• WRITTEN INSTRUCTION:
Return everything from the start of the entries down to the line containing "Action: click(46, 592)", both ends included, reproducing each line exactly.

####

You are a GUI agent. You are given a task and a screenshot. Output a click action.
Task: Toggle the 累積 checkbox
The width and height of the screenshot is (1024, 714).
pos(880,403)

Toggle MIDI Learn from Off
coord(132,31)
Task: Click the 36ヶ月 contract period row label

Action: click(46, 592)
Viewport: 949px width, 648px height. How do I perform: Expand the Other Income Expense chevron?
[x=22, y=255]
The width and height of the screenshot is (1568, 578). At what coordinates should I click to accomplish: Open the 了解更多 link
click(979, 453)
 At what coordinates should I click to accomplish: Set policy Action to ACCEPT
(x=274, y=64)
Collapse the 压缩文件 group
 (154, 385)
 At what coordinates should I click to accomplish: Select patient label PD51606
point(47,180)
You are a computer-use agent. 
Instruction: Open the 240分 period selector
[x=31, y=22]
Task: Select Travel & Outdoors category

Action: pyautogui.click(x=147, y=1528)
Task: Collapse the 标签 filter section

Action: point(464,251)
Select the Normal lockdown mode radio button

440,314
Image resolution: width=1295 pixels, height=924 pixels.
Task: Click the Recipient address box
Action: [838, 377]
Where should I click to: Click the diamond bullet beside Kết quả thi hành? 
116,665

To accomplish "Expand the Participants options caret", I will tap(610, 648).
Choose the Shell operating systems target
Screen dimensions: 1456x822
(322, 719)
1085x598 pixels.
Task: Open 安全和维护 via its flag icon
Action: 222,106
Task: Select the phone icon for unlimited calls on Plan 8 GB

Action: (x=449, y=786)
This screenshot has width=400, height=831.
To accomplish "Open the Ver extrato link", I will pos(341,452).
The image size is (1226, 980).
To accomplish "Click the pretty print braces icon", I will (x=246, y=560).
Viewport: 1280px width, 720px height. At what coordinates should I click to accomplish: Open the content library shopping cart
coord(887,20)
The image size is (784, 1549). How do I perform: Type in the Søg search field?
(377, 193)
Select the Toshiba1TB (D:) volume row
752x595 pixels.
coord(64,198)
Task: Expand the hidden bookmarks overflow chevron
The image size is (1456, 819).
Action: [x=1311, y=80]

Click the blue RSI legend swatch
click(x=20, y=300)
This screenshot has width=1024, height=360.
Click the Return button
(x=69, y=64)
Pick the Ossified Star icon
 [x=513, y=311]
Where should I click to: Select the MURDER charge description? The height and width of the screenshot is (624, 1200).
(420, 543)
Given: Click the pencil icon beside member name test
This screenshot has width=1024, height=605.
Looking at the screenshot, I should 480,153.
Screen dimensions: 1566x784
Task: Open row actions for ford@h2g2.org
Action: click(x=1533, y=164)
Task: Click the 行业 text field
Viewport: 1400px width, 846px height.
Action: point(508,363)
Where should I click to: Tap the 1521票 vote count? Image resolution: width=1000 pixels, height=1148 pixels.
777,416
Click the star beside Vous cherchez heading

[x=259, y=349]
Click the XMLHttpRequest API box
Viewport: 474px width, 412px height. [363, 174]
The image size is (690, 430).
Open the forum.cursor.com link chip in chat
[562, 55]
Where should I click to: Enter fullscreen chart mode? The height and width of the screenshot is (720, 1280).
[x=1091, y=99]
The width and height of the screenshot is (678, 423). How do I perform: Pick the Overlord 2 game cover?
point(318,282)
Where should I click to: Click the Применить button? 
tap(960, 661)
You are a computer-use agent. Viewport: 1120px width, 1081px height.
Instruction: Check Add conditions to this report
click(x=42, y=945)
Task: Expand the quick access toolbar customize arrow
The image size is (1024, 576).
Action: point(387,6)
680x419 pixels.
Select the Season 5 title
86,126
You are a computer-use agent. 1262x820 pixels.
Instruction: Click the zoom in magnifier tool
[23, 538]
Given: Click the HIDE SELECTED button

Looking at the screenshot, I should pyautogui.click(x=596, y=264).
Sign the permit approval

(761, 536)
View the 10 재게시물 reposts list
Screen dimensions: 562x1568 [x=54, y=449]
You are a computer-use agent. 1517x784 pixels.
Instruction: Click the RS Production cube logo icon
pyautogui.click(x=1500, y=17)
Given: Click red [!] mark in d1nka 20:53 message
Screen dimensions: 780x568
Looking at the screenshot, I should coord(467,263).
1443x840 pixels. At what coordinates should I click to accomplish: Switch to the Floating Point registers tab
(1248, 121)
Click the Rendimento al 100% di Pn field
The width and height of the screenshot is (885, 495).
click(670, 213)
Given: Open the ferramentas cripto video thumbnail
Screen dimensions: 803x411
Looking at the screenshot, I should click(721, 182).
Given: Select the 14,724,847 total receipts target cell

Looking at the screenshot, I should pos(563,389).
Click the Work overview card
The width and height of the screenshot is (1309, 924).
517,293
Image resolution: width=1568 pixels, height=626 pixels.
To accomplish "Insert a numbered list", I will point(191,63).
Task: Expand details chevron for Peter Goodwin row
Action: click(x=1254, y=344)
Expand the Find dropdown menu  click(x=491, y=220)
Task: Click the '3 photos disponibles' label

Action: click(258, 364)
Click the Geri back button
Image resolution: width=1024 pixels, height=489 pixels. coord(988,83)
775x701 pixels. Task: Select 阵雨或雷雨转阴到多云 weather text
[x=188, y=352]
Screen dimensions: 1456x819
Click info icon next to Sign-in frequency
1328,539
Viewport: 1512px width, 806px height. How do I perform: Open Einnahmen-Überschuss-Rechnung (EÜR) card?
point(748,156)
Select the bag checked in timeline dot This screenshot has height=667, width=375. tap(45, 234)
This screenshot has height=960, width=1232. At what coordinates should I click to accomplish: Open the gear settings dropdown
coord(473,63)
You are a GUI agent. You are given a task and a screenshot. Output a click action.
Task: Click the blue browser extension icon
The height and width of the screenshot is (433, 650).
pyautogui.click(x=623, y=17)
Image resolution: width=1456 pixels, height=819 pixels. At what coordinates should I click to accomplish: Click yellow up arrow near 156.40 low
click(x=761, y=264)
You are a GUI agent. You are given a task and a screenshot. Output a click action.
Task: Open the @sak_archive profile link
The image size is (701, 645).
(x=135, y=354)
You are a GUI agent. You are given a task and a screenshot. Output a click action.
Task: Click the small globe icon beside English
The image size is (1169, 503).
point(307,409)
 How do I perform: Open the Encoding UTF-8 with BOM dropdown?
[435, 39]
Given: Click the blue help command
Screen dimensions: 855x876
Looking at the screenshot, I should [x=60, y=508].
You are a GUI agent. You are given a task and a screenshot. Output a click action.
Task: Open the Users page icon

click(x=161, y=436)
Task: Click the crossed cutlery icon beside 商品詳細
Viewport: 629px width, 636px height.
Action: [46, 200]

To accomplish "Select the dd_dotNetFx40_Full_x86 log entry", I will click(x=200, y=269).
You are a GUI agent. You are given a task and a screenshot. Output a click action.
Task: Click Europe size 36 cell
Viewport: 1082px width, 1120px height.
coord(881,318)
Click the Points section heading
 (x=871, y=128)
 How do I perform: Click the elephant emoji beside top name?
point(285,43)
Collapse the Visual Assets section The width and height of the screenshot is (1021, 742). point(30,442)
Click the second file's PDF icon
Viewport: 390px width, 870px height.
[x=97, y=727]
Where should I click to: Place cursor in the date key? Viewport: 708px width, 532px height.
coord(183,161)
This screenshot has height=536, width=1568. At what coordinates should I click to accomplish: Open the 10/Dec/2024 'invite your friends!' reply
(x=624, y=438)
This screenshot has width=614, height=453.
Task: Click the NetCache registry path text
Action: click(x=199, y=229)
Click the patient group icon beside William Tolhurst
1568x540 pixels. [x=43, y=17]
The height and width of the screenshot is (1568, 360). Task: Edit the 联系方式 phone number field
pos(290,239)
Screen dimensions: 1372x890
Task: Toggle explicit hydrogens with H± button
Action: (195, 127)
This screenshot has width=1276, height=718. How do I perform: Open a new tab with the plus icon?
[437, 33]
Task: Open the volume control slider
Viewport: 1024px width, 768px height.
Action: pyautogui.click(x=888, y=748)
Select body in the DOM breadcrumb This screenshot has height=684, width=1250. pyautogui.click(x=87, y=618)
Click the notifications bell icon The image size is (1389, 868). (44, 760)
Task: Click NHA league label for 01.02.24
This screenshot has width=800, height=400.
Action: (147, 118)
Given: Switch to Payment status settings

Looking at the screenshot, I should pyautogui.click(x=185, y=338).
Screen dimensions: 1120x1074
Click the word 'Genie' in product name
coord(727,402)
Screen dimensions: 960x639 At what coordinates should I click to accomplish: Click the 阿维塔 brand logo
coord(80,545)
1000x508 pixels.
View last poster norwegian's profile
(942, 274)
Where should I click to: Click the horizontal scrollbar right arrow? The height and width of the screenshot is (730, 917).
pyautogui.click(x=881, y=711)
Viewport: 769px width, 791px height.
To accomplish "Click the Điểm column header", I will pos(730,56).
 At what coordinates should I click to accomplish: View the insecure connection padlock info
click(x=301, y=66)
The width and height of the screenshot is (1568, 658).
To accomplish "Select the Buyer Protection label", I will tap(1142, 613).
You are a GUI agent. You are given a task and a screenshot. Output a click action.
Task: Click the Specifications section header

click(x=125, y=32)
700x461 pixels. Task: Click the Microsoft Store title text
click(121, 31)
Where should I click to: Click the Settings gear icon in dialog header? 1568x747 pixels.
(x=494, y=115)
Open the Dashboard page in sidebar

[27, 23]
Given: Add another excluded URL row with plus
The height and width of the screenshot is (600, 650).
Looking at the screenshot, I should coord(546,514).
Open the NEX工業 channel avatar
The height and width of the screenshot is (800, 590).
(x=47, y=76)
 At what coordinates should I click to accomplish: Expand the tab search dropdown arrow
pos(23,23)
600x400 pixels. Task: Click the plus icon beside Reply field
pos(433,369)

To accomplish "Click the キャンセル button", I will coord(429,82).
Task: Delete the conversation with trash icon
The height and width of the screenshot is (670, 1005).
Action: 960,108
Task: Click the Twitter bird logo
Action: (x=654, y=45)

####

• RESPONSE:
You are a GUI agent. You are given a task and a screenshot. Output a click action.
Task: Toggle the 累積 checkbox
The width and height of the screenshot is (1024, 714).
pos(880,403)

Toggle MIDI Learn from Off
coord(132,31)
Task: Click the 36ヶ月 contract period row label

Action: click(46, 592)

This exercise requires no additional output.